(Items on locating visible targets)
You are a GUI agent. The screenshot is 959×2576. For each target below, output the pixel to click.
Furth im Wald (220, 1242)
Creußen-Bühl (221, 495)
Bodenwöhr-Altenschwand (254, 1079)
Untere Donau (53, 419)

Job> Which lines of the items above contain the word "each"? Copy those lines out in full.

Solution below>
You are a GUI agent. The screenshot is 959×2576. For each target below, output the pixel to click.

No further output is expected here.